How to describe $G/U$?

Question

Let $G=SL_2(\mathbb{C})$ and let $U = \{\left( \begin{matrix} 1 & x \\ 0 & 1 \end{matrix} \right): x \in \mathbb{C}\}$. We have an action of $U$ on $G$ by right multiplication. By definition, $G/U$ is the set of all $U$-orbits under this action. How to describe $G/U$ as a set?

Take $\left( \begin{matrix} a & b \\ c & d \end{matrix} \right) \in G$. The orbit of $\left( \begin{matrix} a & b \\ c & d \end{matrix} \right)$ is the set $$ \{ \left( \begin{matrix} a & b \\ c & d \end{matrix} \right)\left( \begin{matrix} 1 & x \\ 0 & 1 \end{matrix} \right): x \in \mathbb{C} \}. $$

But I don't know how to classify orbits in $G/U$. Thank you very much.

Edit: $\left( \begin{matrix} a & b \\ c & d \end{matrix} \right) \in G$ and $\left( \begin{matrix} a & b' \\ c & d' \end{matrix} \right) \in G$ are in the same orbit. Indeed, Suppose that $\left( \begin{matrix} a & b \\ c & d \end{matrix} \right) \left( \begin{matrix} 1 & x \\ 0 & 1 \end{matrix} \right)$ = $\left( \begin{matrix} a & b' \\ c & d' \end{matrix} \right)$. Then $x = (b'-b)/a$. We also have $cx+d=(cb'+ad-bc)/a=(cb'+1)/a$. Since $ad'-b'c=1$, $(cb'+1)/a=d'$. Therefore $x = (b'-b)/a$ is a solution of $\left( \begin{matrix} a & b \\ c & d \end{matrix} \right) \left( \begin{matrix} 1 & x \\ 0 & 1 \end{matrix} \right)$ = $\left( \begin{matrix} a & b' \\ c & d' \end{matrix} \right)$. Hence $\left( \begin{matrix} a & b \\ c & d \end{matrix} \right) \in G$ and $\left( \begin{matrix} a & b' \\ c & d' \end{matrix} \right) \in G$ are in the same orbit.

I think that $G/U = \{ \left( \begin{matrix} a & b \\ c & d \end{matrix} \right): a, c \in \mathbb{C}, b,d \text{ are fixed }\}$. Is this correct? Thank you very much.

Answer 1

For any $a \ne 0,$ and $c \in \mathbb{C},$ the orbit of $\begin{pmatrix} a & 0 \\ c & a^{-1} \end{pmatrix}$ under $U$ gives you $$\Big\{\begin{pmatrix} a & ax \\ c & cx+a^{-1} \end{pmatrix}: \; x \in \mathbb{C}\Big\},$$ so these are all distinct orbits ($a$ and $c$ are uniquely determined by the left column) and run through all matrices in $SL_2(\mathbb{C})$ with nonzero upper-left element.
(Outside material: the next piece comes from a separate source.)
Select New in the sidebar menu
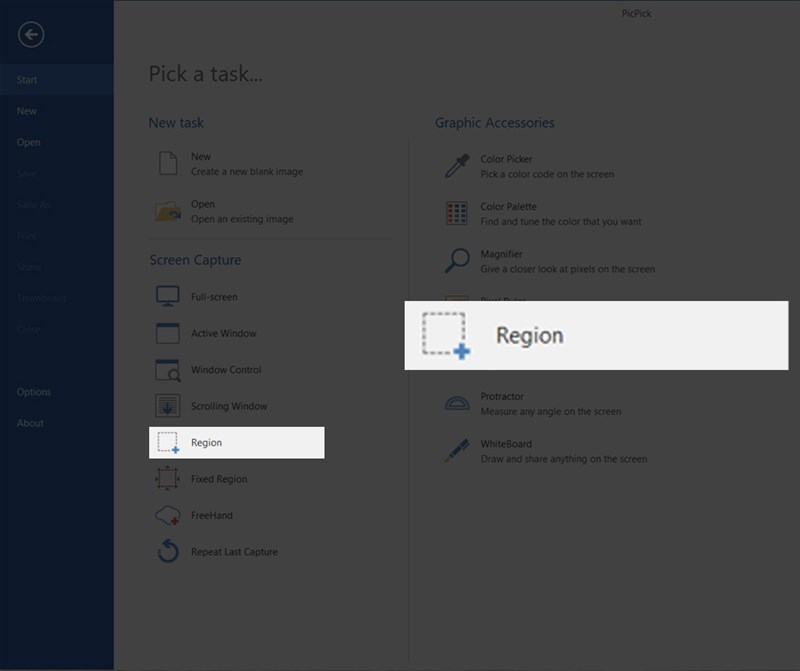The height and width of the screenshot is (671, 800). [27, 111]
For any $c \ne 0,$ the orbit of $\begin{pmatrix} 0 & -c^{-1} \\ c & 0 \end{pmatrix}$ is $$\Big\{\begin{pmatrix} 0 & -c^{-1} \\ c & cx \end{pmatrix}: \; x \in \mathbb{C} \Big\},$$ so these are distinct orbits and run through all matrices in $SL_2(\mathbb{C})$ with left column $\begin{pmatrix} 0 \\ c \end{pmatrix}.$

In other words, the orbit is determined uniquely by the left column of the matrix

Answer 2

Consider the tautological action of $G:= SL_2(\mathbb C)$ on $\mathbb C^2$. It is transitive on the points of $\mathbb C^2 \setminus \{0\}$, and the stabilizer of the vector $(1,0)$ is precisely $U$.

So the quotient $G/U$ is naturally identified with $\mathbb C^2\setminus \{0\}$. As user165670 notes in their answer, the map is given explicitly by sending a matrix $\begin{pmatrix} a & b \\ c & d \end{pmatrix}$ to the vector $(a,c)$ (since this is the image of $(1,0)$ under the action of this matrix).